To be fair, I believe he served on at least two Russian convoys in the war, where I am sure he was exposed to Arctic conditions (something he writes best about IMO)
HMS Ulysses. A great novel about a destroyer on convoy duty. A friend of mine railed about a particular model of German bomber attacking the convoy in the novel, which he said didn’t have the range. I should think that he knew what he was talking about, but one of his later novels had headlights on a formula V race car, and Goodbye, California has a mechanical ticking timer on a nuclear weapon that is underwater.
[nitpick] HMS Ulysses was a cruiser [/nitpick].
But I agree with you. One of his best novels, and one that I would dearly love to see filmed. With CGI I suppose it’s now possible, but I wonder whether an audience would go for a downbeat ending.
The Perfect Storm did well, didn’t it?
She sure is tiny looking in the drawing in my Fawcett Gold Metal Paperback. Wiki says a light cruiser, and I guess a destroyer wouldn’t be leading the convoy.
I confused her with the historical HMS Glowworm.
Thanks.
Condors are the German planes my friend complained about.
When Howard Hughes went nuts he had Ice Station Zebra showing 24 hours a day at his house.
carnivorousplant please check with your friend. Condors were long range reconnaissance aircraft and would certainly have had the range. In fact before the war one of them flew non stop from Berlin to New York. He may have been talking about the bombers which attacked the convoy whose type I can’t recall.

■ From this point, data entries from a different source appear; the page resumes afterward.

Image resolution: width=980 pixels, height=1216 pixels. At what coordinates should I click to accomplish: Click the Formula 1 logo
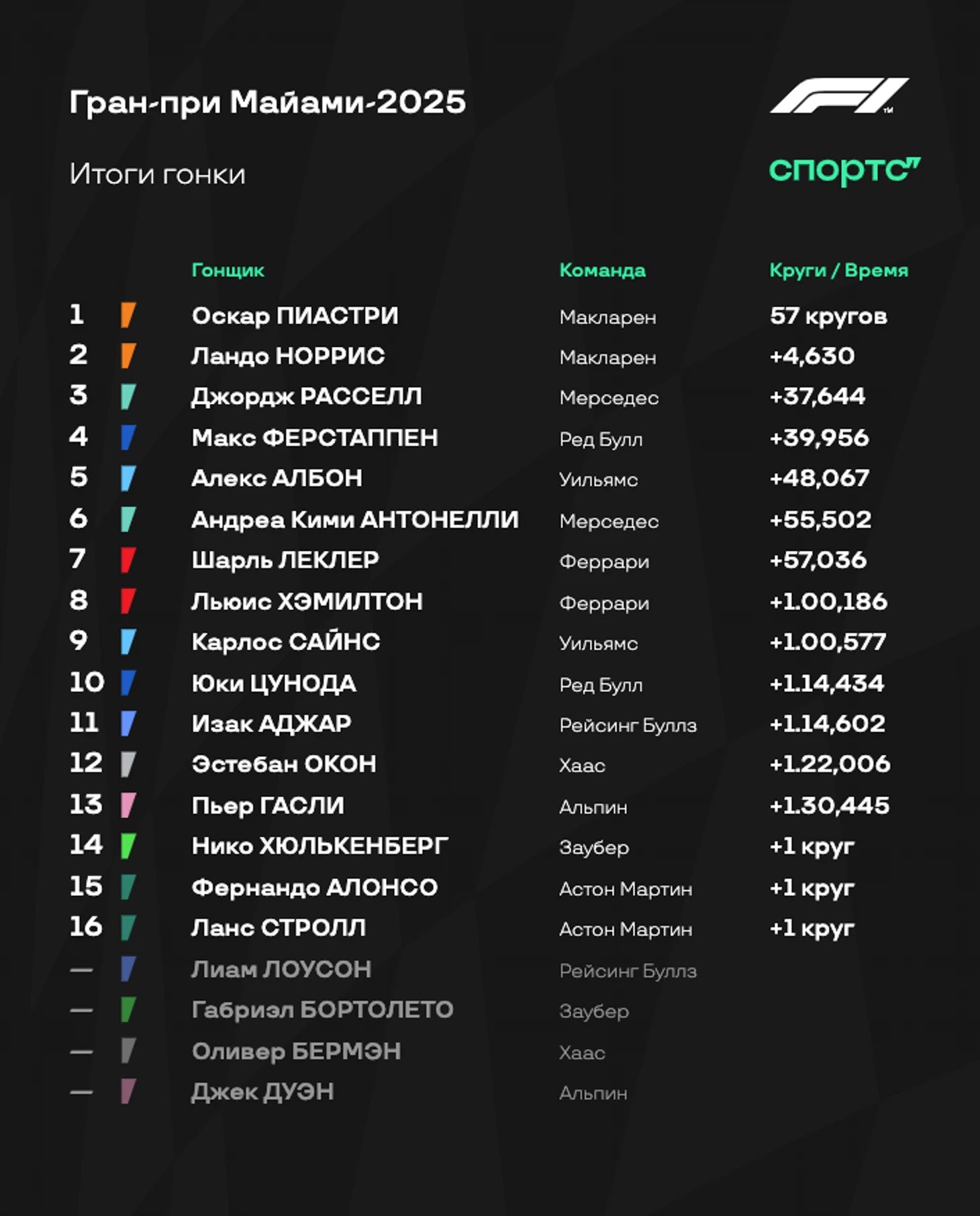[839, 96]
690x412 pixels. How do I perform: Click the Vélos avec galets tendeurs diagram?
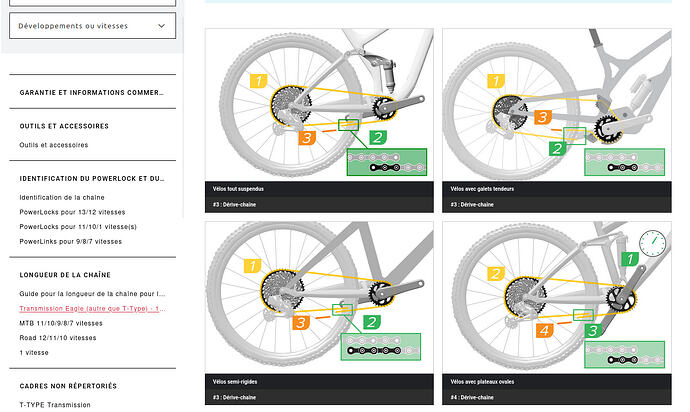point(557,104)
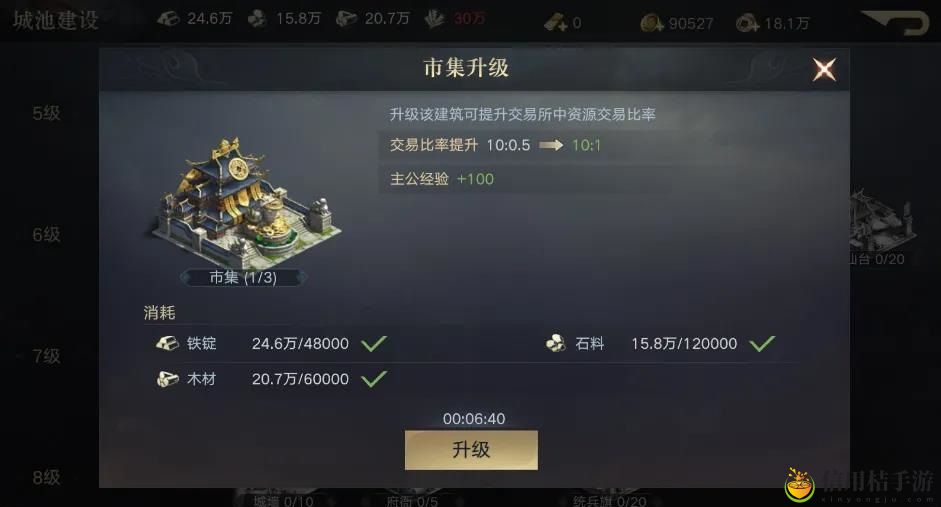Click the grain resource icon showing 30万
This screenshot has width=941, height=507.
(434, 19)
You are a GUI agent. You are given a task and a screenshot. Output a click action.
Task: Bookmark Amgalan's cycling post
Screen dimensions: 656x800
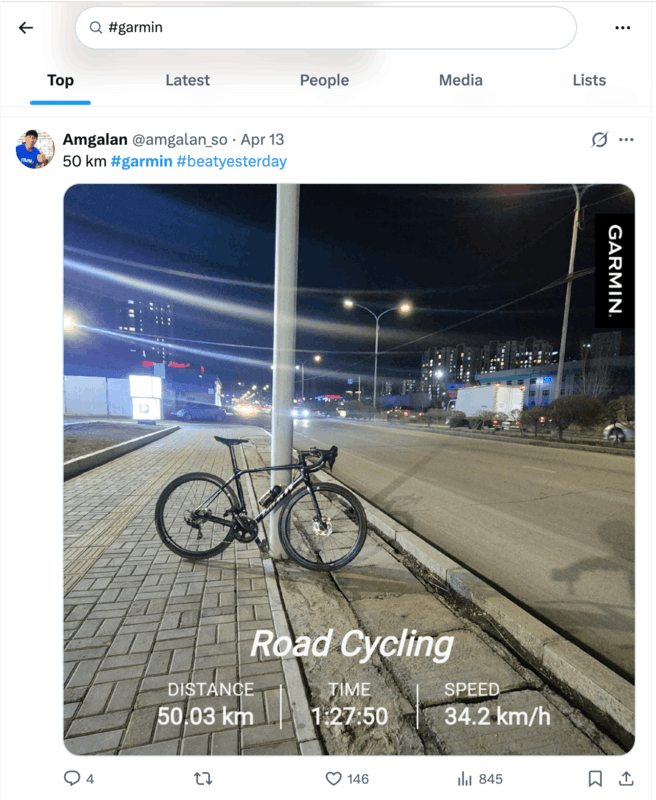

The story of HMS Glowworm is an amazing one. I read a novelisation of it by Larry Forrester called “Battle of the April Storm”. I did not realise it was a true story until the end when they reproduced a facsimile of the announcement of the Victoria Cross award for the captain (who hd a different name in the novel).
That’s were I first learned of it.
I’ve always liked this movie. I even remember seeing it in the theatre (and being too young to not really follow what was going on ! ;-). I’ve always thought it was one of the better cold war movies.
As I watched the other night, I was also impressed at the under the ice scenes. Pretty darn good special effects for the day.
But I did notice something I hadn’t really seen before. In the dramatic torpedo tube flooding scene, though there’s lots of drama and people getting banged up, I never really noticed that no one really “reacts” to the water which would have been F*CKING freezing ! I mean we’re talking several ticks lower than “witch’s tit” cold ! Patrick McGoohan even dives down into it to recover a fallen sailor. That water would been about 32.0000001 deg. (F) ! Standing in it like all those guys did would have surely caused hypothermia. I think it would have required much more than just a dry blanket for Patrick and Ernest !
Anyone who wants a great book about RN convoy duty during WW2 should check out The Cruel Sea: The Cruel Sea (novel) - Wikipedia
Haven’t seen the movie of it, but I hear it’s also very good.